Здесь когда-то проплывала шхуна, а в трюме ее, возле скудных вещичек, затолканных в мешки, маялась от морской болезни крепкая и румяная, как наливное яблоко, мать Федора — Дарья Панферова, и стонал, охал, ругался его отец Иван Иванович, плечистый, бородатый горбоносый волгарь. Раньше Иван Панферов служил солдатом в Красноводске. А потом все «таскался» из своей Павловки на заработки в Баку. Раз пятнадцать он ездил туда. Сначала один, потом с молодой женой — Дашонкой, а вот и с детишками вместе…
У Федярки был превосходный слух, и он, кудрявый, загорелый и чумазый, как цыганенок, пел звонким альтом на бакинских улицах и базарах, не гнушаясь людскими подаяниями. Давила крепко нужда на большую семью Панферовых. Бегали ребятишки мыться вот в это дивное с вышины море, подернутое сейчас осенним туманом. Но возвращались домой еще грязнее: в море плавала нефть, а на дне, возле берега, сторожил и хватался за ребячьи подошвы липкий мазут.
Вспоминая свои детские годы, проведенные на берегу Каспия, Панферов писал о том, что на нефтепромыслах — в отличие от деревни того времени — существовала дружба между людьми-тружениками. В Баку он впервые понял и то, что такое социальное неравенство.
Больших высот достиг он в жизни, а увидеть еще раз город своего детства ему не пришлось.
Я была здесь впервые тридцать два года назад. Ходила по улицам и не знала того, что по ним бегал когда-то маленький синеглазый человечек, судьба которого в один прекрасный день станет мне навсегда близкой.
В те времена Баку был хорош в центре и очень грязен на окраинах. Промыслы — сплошной лес деревянных темно-серых вышек, промазученная земля без единой травинки, голые желтые горы на фоне ярко-синего неба. Крепко врезались в память улицы старого города и развалины ханского дворца с черными подземными ходами, куда меня затаскивало только страстное влечение к археологии, заставлявшее забывать о змеях и скорпионах.
Самолет остановился на беговой дорожке аэродрома. В открытую дверь рванулся ветер… С тех пор как я стала писателем, да еще женой писателя, я из-за недостатка времени перестала бывать на курортах. Двадцать восемь лет не видела ни Черного, ни Каспийского морей, ни сказочного побережья то изумрудного, то желтоватого Тихого океана, ни бурного серо-синего Охотского моря. Балтийские волны и Ла-Манш прошли за это время перед глазами только под крылом самолета. А сейчас прямо в лицо ударил морской ветер, солоноватый, упругий, крепко отдающий запахом нефти. Ветер нефтяного моря, омывающего первозданно дикую землю, покрытую то песками, то развалами камней да колючками, но такую родную, что кричать хочется.

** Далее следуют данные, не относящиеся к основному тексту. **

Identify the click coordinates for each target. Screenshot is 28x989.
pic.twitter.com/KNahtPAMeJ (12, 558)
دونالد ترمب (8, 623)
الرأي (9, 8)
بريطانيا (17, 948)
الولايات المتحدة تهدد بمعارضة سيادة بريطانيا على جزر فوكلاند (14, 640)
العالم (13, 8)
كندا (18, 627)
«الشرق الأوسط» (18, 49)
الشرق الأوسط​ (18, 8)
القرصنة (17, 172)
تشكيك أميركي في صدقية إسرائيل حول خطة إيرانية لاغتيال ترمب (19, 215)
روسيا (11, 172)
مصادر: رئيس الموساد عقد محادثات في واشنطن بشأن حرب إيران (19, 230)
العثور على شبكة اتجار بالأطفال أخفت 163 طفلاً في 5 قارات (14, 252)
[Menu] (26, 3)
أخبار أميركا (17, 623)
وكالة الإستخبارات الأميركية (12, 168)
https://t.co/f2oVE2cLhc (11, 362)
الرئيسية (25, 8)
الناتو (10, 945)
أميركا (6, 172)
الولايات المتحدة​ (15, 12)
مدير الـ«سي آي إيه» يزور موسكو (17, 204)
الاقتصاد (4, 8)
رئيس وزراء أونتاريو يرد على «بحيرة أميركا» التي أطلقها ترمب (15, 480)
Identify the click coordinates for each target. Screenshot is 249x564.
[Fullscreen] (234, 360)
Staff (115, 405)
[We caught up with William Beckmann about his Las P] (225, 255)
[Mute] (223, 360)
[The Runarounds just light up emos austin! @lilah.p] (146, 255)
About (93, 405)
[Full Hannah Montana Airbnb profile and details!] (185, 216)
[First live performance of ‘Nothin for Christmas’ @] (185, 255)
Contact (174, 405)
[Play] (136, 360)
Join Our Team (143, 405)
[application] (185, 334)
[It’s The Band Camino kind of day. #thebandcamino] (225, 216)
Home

Вот нефтяные вышки, но они уже не те — почерневшие, деревянные, — а сплошной ажур из стальных серебристых конструкций. Возле домов появились зеленые деревья и цветущие кустарники, и все иное теперь на промыслах.
А сам Баку? Баку сегодня очень красив. Хожу и не нахожусь, гляжу и не нагляжусь. Какие прекрасные дома, какие нарядные чистые улицы, как хороши зеленые аллеи, протянувшиеся от набережных по всему городу, раскинутому амфитеатром над морским заливом. Маслины с лиловеющими в сизой листве картечинами еще незрелых плодов, индийская сирень, пальмы.
Видный отовсюду стоит на вершине горы превосходный памятник Кирову. Его протянутая к морю рука и весь его облик кристально чистого человека зовут нефтяников на новые дерзания в труде.
Киров — это светлая душа партии, ее бесстрашный порыв вперед, побеждающий смерть.
Шумят на ветру деревья садов. Длиннохвойные эльдарские сосны мягко раскачивают тяжелые и гибкие кроны, похожие на темные облака. Эти сосны повсюду в Баку: в парках, на набережных, на склонах недавно озелененных гор. Они не боятся жары и засухи. Но там, где норд-ост дует без задержки, напропалую, стволы их резко накренены, словно деревья стремительно бегут к морю. В этом наклоне тоже своя красота. И еще много плакучих ив, струящих на ветру переливчатое серебро гибких ветвей. Особенно хороши эти ивы на набережной, где среди пучков роскошных пальмовых листьев блестят воды каналов «бакинской Венеции».
Тридцать два года назад набережная Баку была вся изрыта. Желтели и чернели груды земли. Виднелись деревца-былинки, и только ярко цвели пахучие красные и белые олеандры.
Я все ходила и нюхала эти цветы на тонких высоких стеблях, похожих на северные тальники.
А еще они напомнили мне Дальний Восток, сорокаградусную жару, тропической силы ливни, грохотавшие по цинковым крышам нашего городка Зеи, и махровые бело-розовые олеандры, вдруг на диво всем распустившиеся в палисаднике, куда я вынесла их из дома.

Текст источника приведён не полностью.